## Try it:
Could you set down exactly the lines in the records below between the line holding "The height and" and the line holding "Enable the 多选 checkbox", inclusive?

## Data shown:
==================================================

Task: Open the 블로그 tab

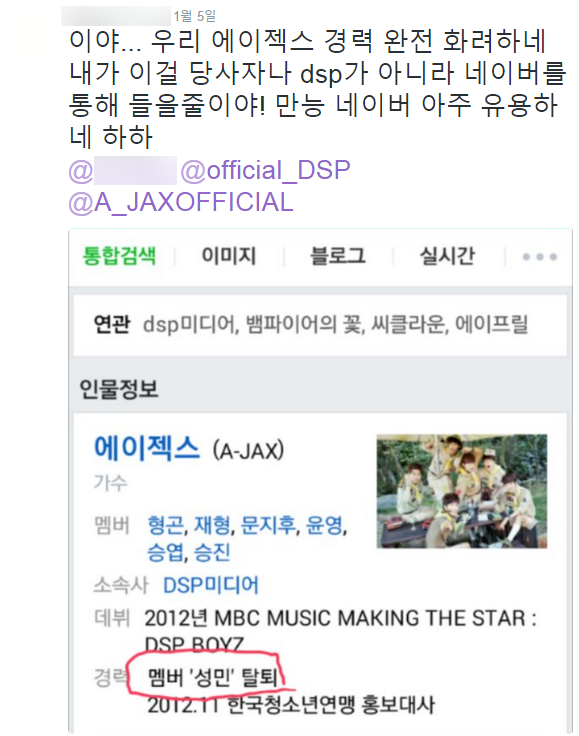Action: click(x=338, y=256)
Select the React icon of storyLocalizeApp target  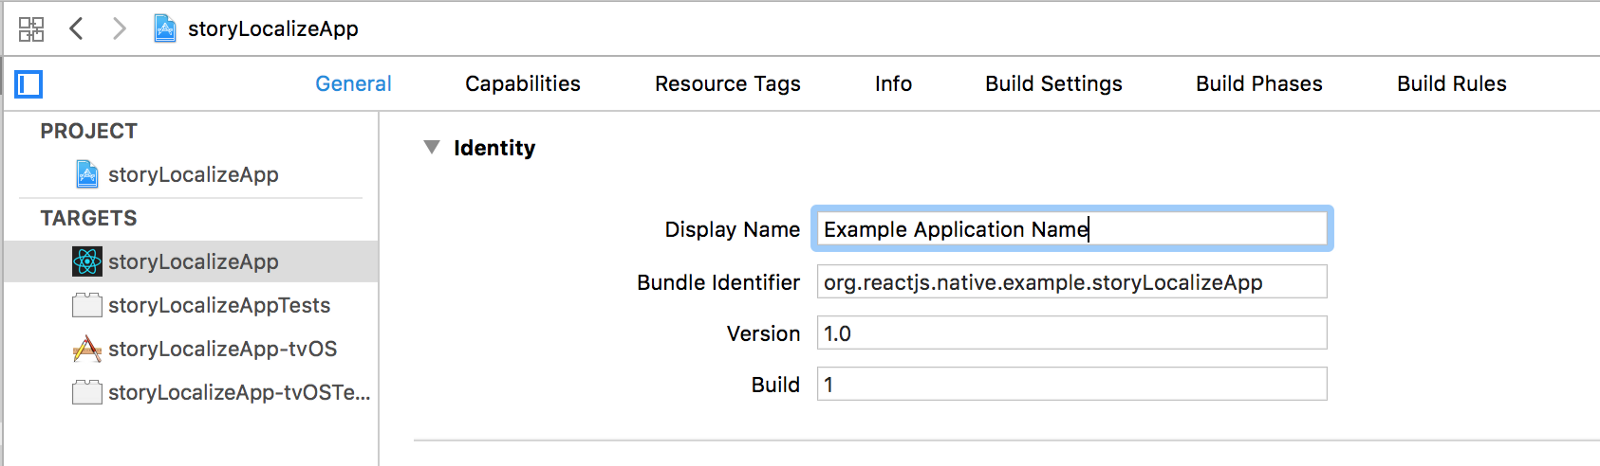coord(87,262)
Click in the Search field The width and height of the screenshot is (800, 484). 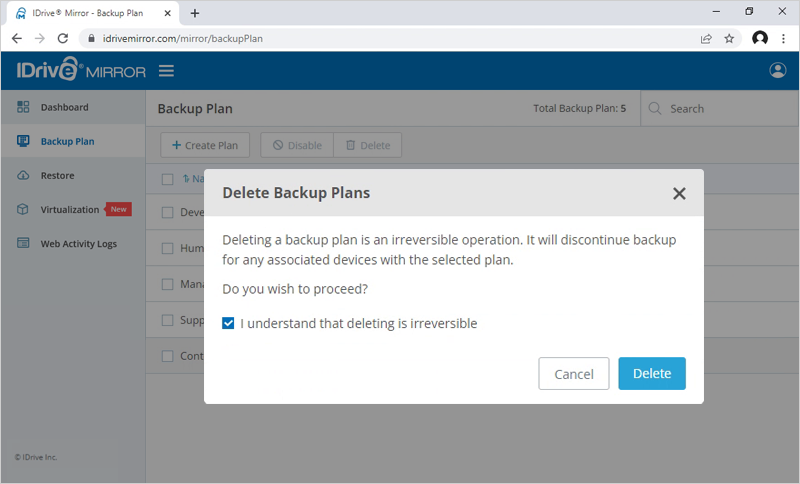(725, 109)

==================================================

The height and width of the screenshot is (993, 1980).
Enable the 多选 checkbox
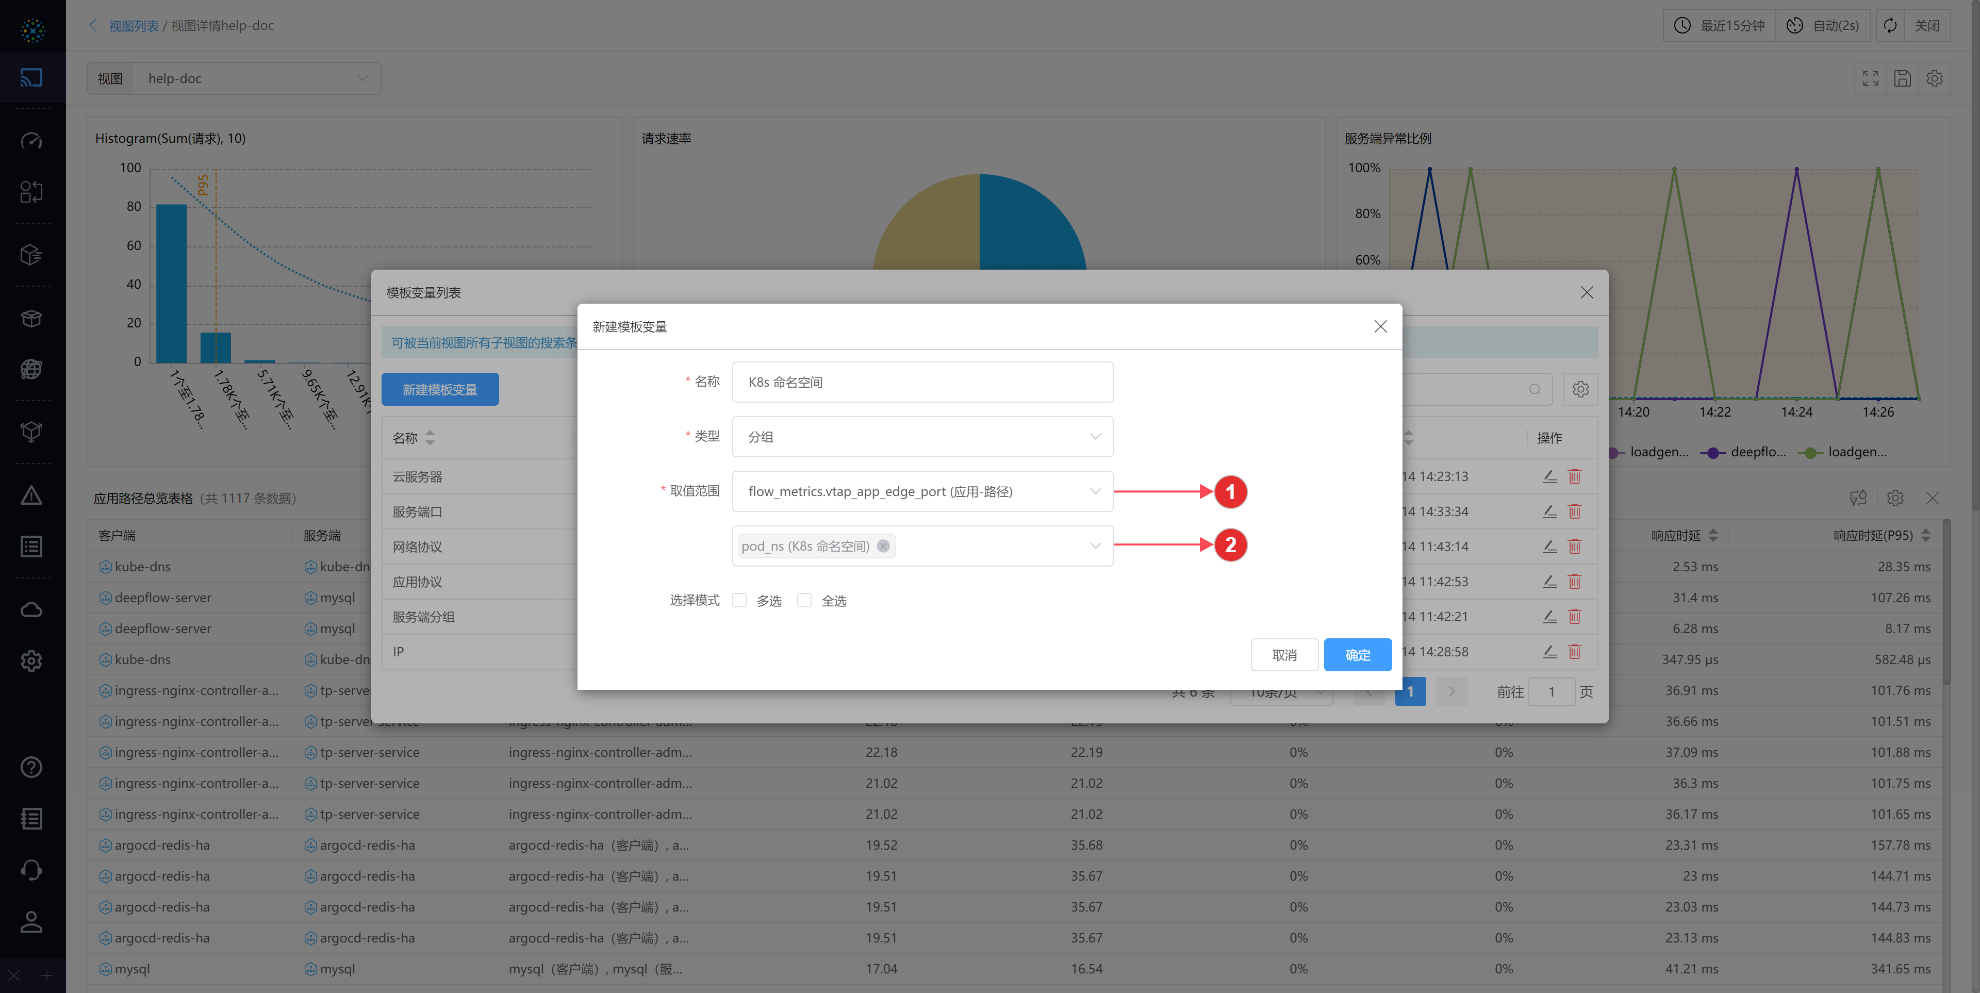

==================================================

## Your solution:
The height and width of the screenshot is (993, 1980).
Enable the 多选 checkbox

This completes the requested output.